**Metin parçası**
########
Marziyeh konservatuara gitmek için ailesini ikna edemeyince, internete bir video yükleyip ünlü oyuncu Behnaz’dan yardım istemeye karar verir. Tam film çekimlerinin olduğu bir dönemde genç kızın yayınladığı videoyu izleyen ünlü oyuncu, izlediklerinden oldukça etkilenir. Behnaz, hayallerini gerçekleştirmek isteyen kıza yardım etmek için tüm işini yarıda bırakıp yanına Jafar Panahi’yi de alarak yola koyulur.

Kimsesiz Çocuk Remi

Hector Malot’un aynı adlı kitabından uyarlanan filmde; 10 yaşındaki yetim Remi, iyi kalpli Madam Barberin tarafından büyütülmüştür. Fakat bir gün Madam Barberin’in paragöz kocası, kendisini para kazanmak için gizemli bir gezgin müzisyen olan Vitalis’e satar.

Remi, Vitalis’in sadık köpeği Capi ve yaramaz maymunu Mister Joli-Coeu ile gösteriler yapmak üzere şehir şehir gezeceği bir maceraya başlar. Bu yeni birliktelik boyunca Vitalis’in yaşadığı zorlu hayatı öğrenir ve ekmeğini kazanmak için şarkı söylemeye başlar. Fransa’yı karış karış gezeceği bu yolculukta yeni insanlarla tanışacak, arkadaşlar edinecek ve en önemlisi kendisinin gerçekte kim olduğunu anlayacaktır.

Kız

Kız, 15 yaşındaki bir trans bireyin balerin olmak için verdiği mücadeleyi konu ediyor. Lara çocukluğundan beri balerin olmanın hayalini kurar. Sadece kadınların kabul edildiği bir bale okuluna kabul edildiğindeyse hayaline hiç olmadığı kadar yaklaşır. Fakat büyük bir sorun vardır. 15 yaşındaki Lara, bir erkek bedeninde doğmuştur. Lara, hayallerini gerçekleştirmek için zorlu bir mücadele vermek zorunda kalır.
########
**Verilen veriler**
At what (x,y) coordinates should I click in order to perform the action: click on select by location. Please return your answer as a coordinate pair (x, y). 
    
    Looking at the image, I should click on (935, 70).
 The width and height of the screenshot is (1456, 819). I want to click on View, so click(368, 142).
########
**Alıştırma açıklaması**
Film özetlerinde "Marziyeh konservatuara gitmek" ifadesinden "alarak yola koyulur." ifadesine kadar olan kısmı, "ünlü oyuncu" ifadesini "tanınmış sanatçı" olarak yeniden adlandırarak tekrar yazın.

**Tam çıktı**
Marziyeh konservatuara gitmek için ailesini ikna edemeyince, internete bir video yükleyip tanınmış sanatçı Behnaz’dan yardım istemeye karar verir. Tam film çekimlerinin olduğu bir dönemde genç kızın yayınladığı videoyu izleyen tanınmış sanatçı, izlediklerinden oldukça etkilenir. Behnaz, hayallerini gerçekleştirmek isteyen kıza yardım etmek için tüm işini yarıda bırakıp yanına Jafar Panahi’yi de alarak yola koyulur.